Task data:

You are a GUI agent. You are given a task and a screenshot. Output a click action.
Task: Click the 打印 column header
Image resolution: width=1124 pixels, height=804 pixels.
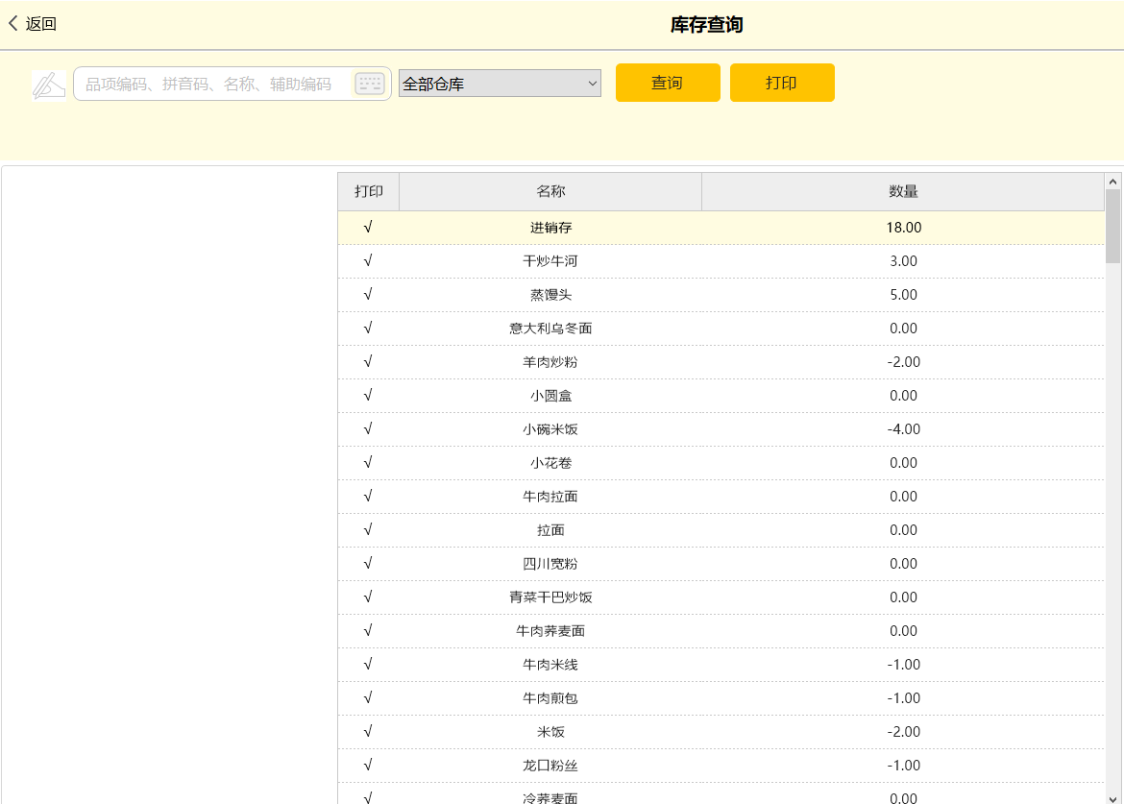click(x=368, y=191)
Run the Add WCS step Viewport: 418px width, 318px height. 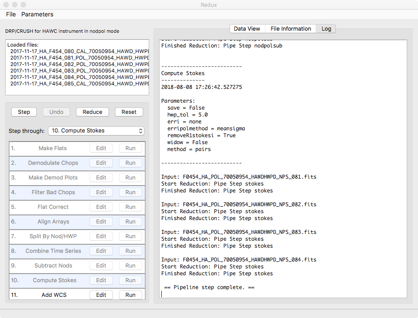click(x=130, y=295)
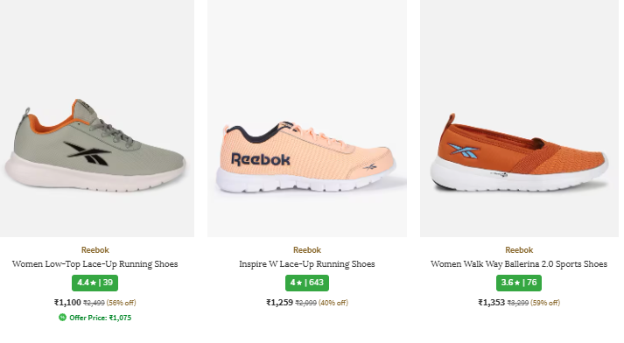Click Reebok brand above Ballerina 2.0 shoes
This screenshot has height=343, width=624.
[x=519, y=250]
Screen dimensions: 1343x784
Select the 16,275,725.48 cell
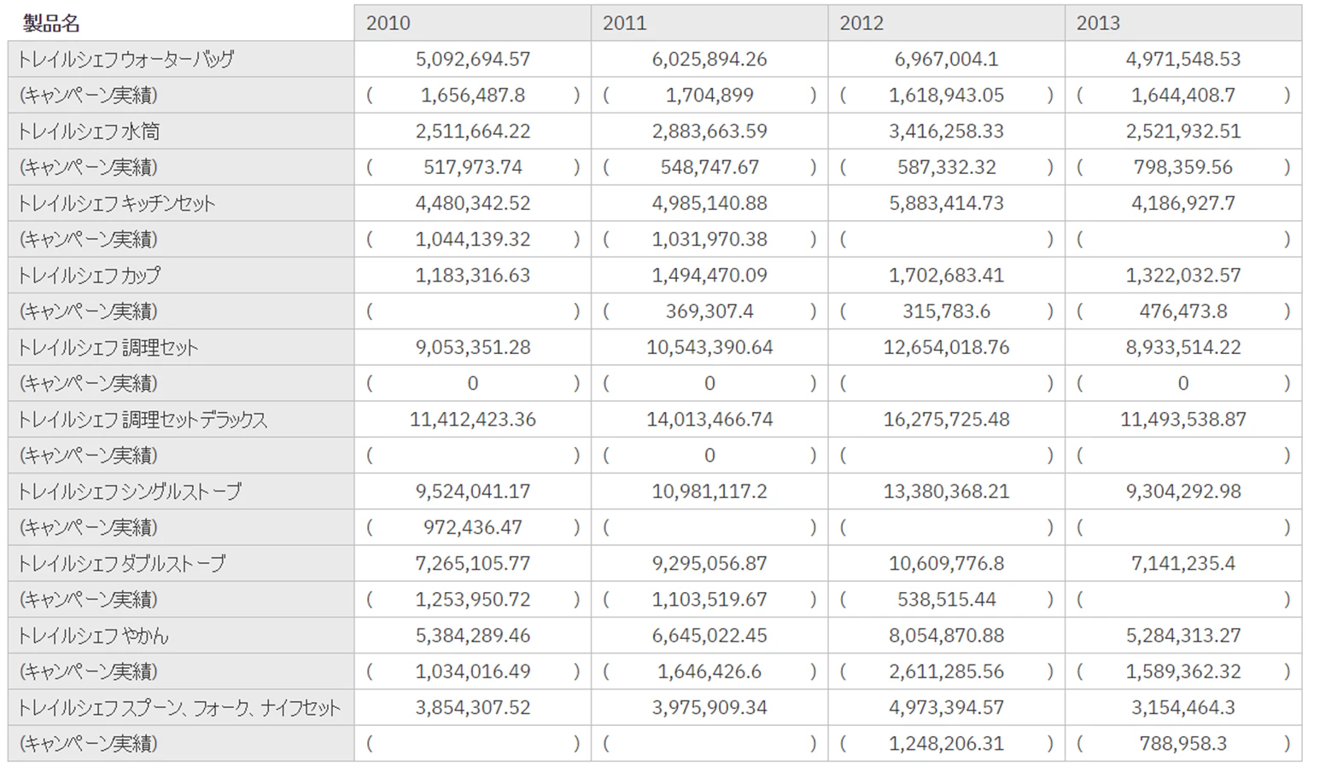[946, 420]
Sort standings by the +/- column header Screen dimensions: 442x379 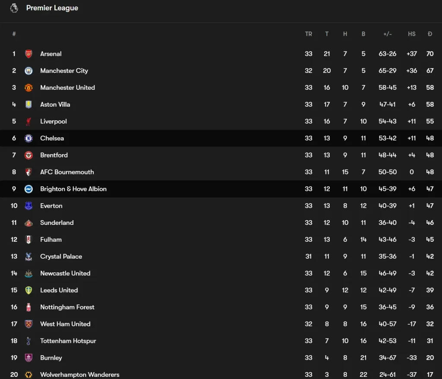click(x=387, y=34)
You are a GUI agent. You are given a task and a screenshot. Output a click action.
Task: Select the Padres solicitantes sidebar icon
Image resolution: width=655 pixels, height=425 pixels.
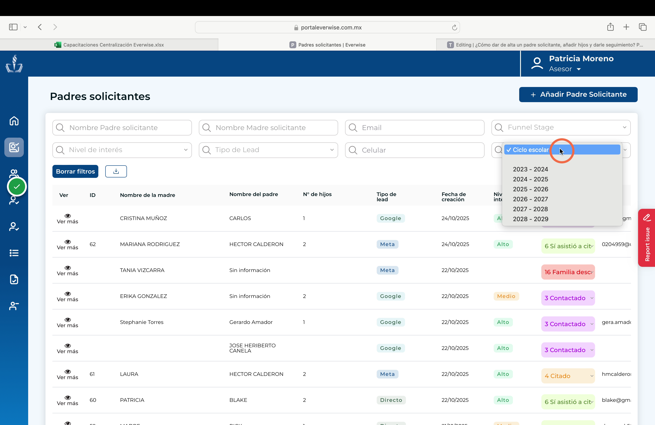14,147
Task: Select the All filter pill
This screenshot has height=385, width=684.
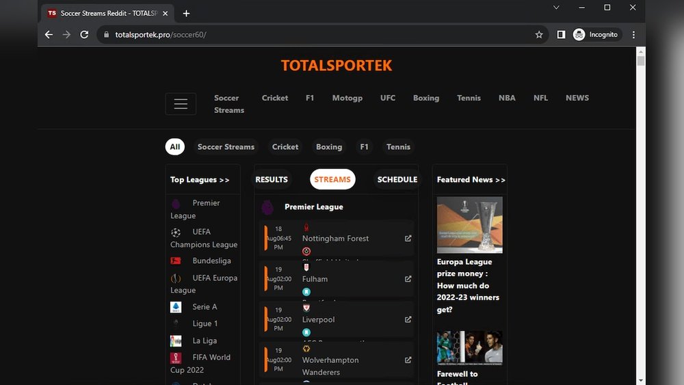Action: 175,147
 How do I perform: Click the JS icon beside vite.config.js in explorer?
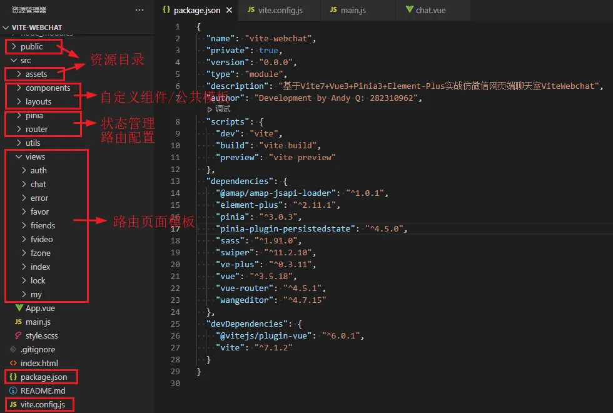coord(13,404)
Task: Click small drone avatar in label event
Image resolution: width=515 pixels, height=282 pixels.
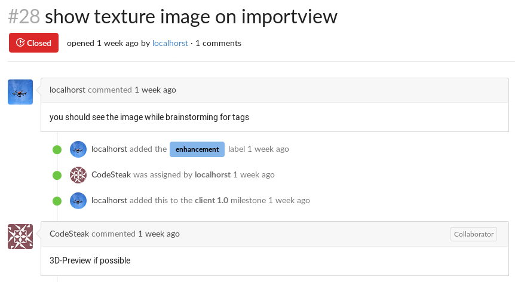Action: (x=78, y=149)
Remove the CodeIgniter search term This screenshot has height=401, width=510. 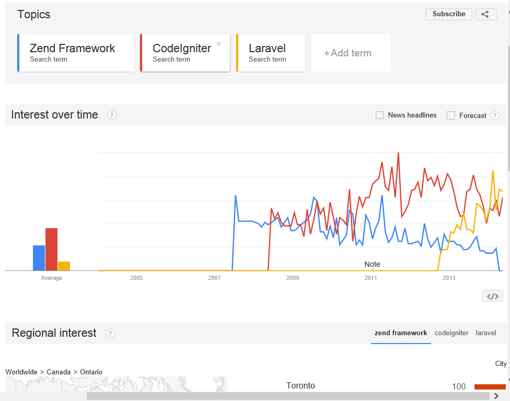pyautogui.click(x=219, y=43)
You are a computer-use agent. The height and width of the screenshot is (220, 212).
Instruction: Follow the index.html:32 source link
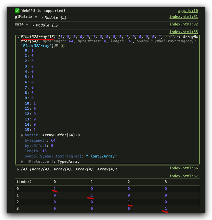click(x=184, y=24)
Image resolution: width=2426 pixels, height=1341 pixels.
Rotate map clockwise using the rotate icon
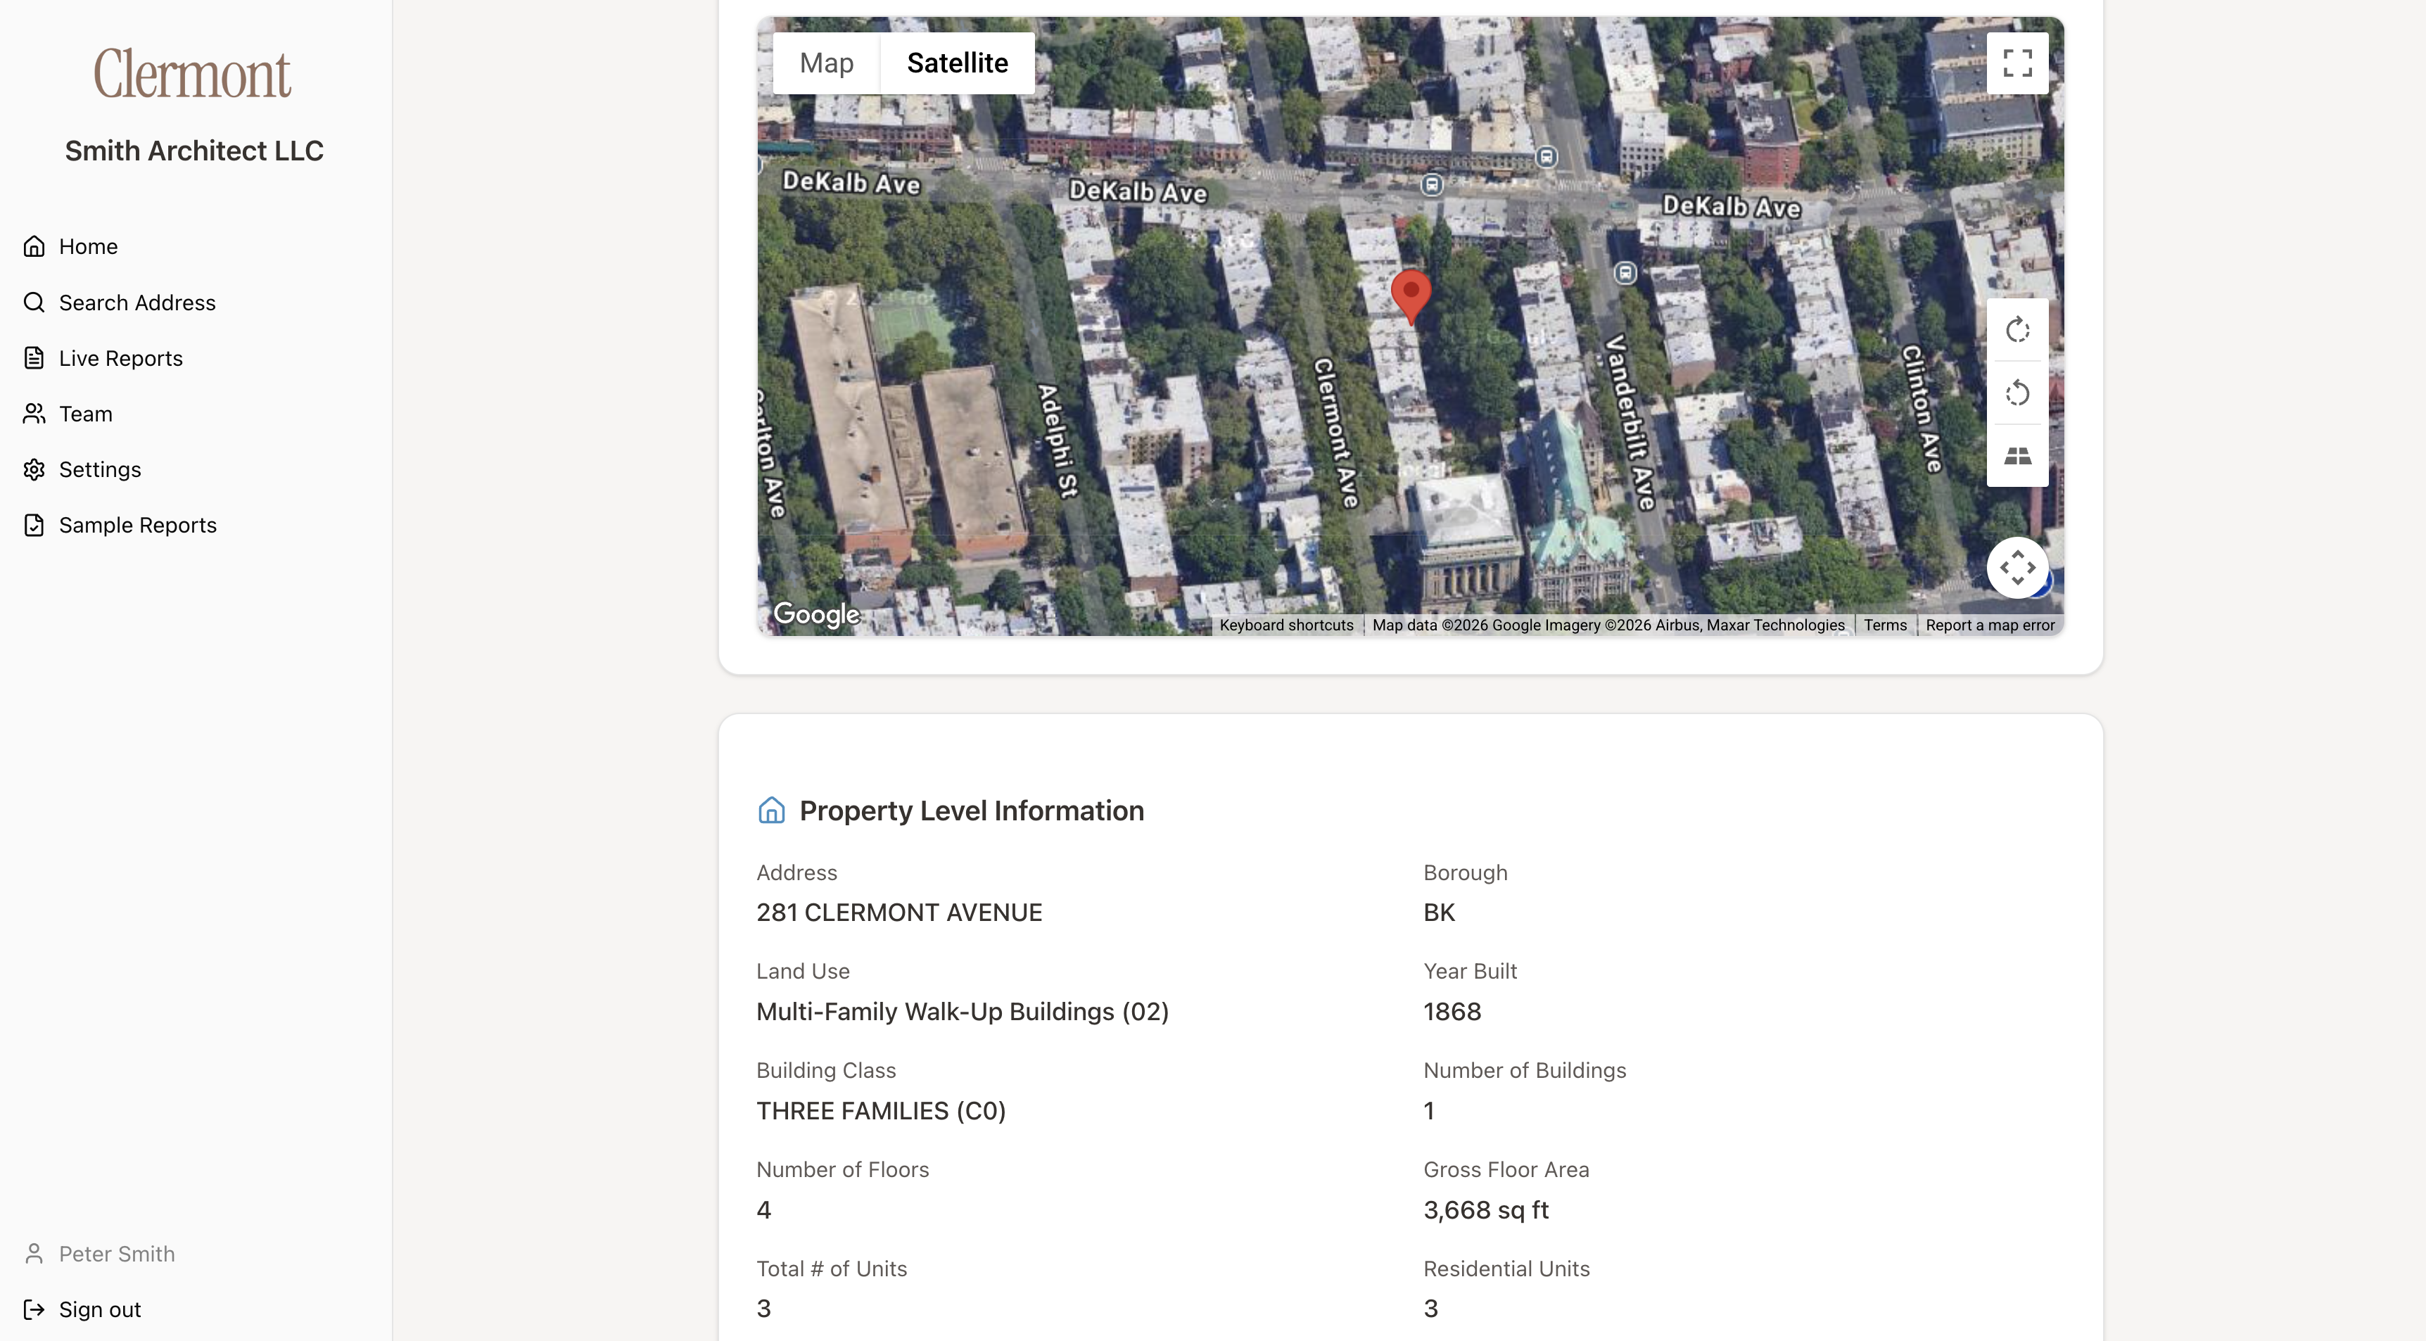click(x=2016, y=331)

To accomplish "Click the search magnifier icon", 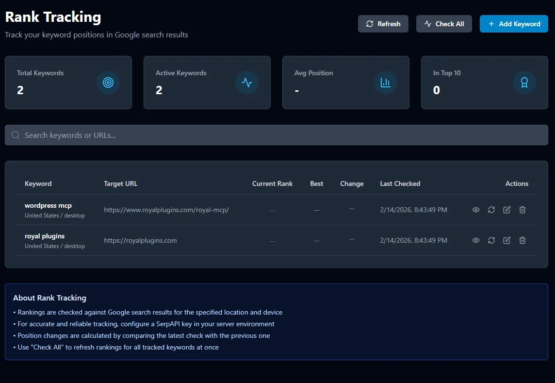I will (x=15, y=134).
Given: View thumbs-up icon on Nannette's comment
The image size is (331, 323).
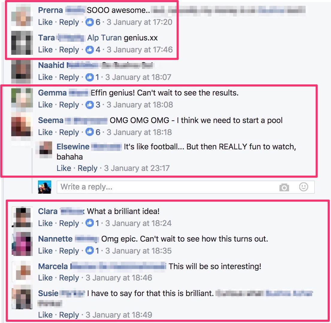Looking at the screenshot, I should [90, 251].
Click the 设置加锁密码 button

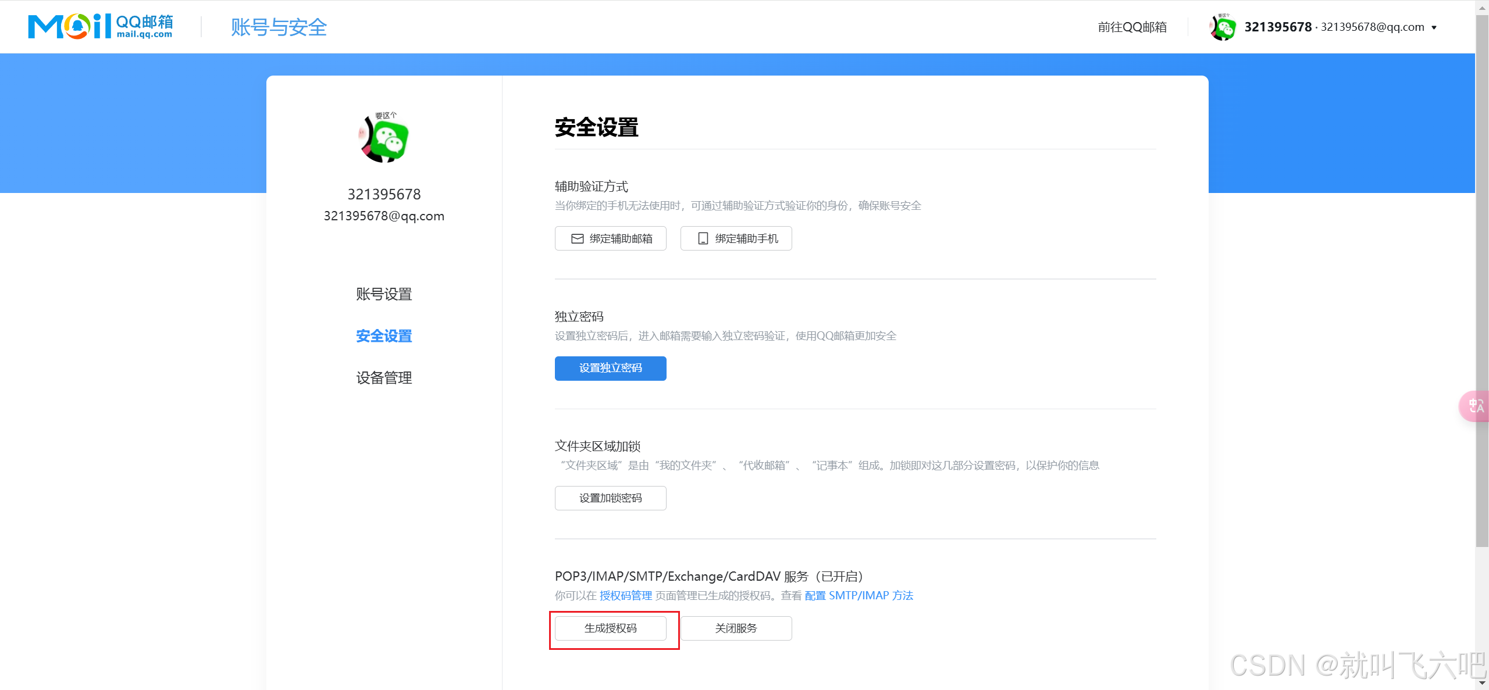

Written instruction: Copy out word for word the part that opens with the line containing "Given: View thumbs-up" and closes at the end of the entries, leaving out the pictures.

Written response:
Given: View thumbs-up icon on Nannette's comment
The image size is (331, 323).
Looking at the screenshot, I should [90, 251].
Click the 设置加锁密码 button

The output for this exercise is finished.